Porém, o que mais me surpreendeu foi o crescente número de bons e corajosos empresários, que decidiram remar contra a maré e investir na construção de micro cervejarias. E até mesmo ousados importadores de cervejas especiais, que resolveram atravessar o oceano em busca de produtos diferenciados. O interessante deste movimento é que ele vem crescendo a cada ano e, junto com ele, nasce um novo consumidor. Aquele que prefere a qualidade em detrimento à quantidade. Obviamente as altas taxas de impostos atrapalham o aumento do volume de venda destas cervejas ditas especiais, mas, nem por isso, essa onda diminuiu muito pelo contrário.
Vejo com muito bons olhos o crescimento desta fatia de mercado que se preocupa com origem do malte, qualidade e quantidade de lúpulo. Esse consumidor fatalmente não voltará atrás e nem se deixará picar outra vez pelos “Pagodinhos” da vida.”

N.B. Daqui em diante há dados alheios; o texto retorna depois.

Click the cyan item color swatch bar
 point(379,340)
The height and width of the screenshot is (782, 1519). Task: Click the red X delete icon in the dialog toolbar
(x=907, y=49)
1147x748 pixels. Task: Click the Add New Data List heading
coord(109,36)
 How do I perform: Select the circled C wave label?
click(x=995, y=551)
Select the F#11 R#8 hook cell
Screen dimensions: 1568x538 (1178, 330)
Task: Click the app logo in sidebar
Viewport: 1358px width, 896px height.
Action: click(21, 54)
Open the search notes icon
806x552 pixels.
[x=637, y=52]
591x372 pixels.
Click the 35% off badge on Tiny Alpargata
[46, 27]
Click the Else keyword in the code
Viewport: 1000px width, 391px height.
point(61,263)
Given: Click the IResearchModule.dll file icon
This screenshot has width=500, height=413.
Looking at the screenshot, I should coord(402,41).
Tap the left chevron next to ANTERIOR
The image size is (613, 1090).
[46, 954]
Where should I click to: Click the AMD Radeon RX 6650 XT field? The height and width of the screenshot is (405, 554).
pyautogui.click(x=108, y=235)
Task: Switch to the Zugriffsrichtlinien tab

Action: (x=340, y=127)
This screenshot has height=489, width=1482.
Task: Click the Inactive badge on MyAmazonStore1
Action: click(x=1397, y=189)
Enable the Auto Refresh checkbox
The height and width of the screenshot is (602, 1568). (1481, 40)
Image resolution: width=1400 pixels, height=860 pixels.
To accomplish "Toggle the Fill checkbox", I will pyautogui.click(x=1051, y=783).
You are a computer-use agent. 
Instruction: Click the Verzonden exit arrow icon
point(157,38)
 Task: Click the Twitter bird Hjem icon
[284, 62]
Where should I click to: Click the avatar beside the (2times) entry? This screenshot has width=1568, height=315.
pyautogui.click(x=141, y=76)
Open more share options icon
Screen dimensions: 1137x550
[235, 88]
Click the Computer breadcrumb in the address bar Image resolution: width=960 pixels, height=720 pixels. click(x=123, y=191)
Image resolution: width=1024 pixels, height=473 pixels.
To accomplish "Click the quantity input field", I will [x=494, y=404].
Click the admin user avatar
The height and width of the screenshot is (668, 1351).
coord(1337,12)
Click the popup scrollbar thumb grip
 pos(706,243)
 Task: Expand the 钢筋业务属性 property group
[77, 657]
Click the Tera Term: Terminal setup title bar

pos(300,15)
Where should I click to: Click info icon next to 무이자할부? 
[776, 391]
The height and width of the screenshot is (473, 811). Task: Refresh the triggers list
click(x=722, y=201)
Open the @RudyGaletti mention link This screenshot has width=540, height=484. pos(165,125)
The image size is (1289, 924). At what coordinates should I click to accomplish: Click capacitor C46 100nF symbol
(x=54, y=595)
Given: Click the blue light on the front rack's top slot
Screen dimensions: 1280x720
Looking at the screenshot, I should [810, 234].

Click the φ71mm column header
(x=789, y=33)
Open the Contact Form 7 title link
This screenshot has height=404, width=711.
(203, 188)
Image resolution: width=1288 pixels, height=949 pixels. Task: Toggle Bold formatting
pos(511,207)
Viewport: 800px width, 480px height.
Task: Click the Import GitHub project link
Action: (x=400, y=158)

Rever a história dessas últimas três décadas nos faz perceber o quanto é possível aliar crescimento, qualidade e criação de estilos distintos. A idade tem nos feito bem.CervejaE para comemorar, vou sugerir a cerveja que eu mesma apreciarei no meu aniversário, a Ola Dubh Special Reserve 30, “cerveja maturada em barris de carvalho escoceses, antes usados para maturar o Highland Park’s 30 year old Single Malt Scotch Whisky. A Ola Dubh – ou “Óleo Negro” – é a fantástica Old Engine Oil maturada em barris de whisky puro malte. É desenvolvida em colaboração entre a Harviestoun Brewery, a microcervejaria mais inovadora da Escócia, e Highland Park, um dos mais respeitados puro malte do mundo.”, trecho do site Brejas.com. Depois eu conto como foi! Um brinde à maturidade do paladar, aos anos que passam e nos dão mais conhecimento e ao amadurecimento dos consumidores e fabricantes, dispostos a fazer parte de uma grande evolução cervejeira! Que, a cada ano que passa, possamos ter mais consciência da forma como levamos nossa vida, nossas escolhas e as cervejas que retiramos das geladeiras.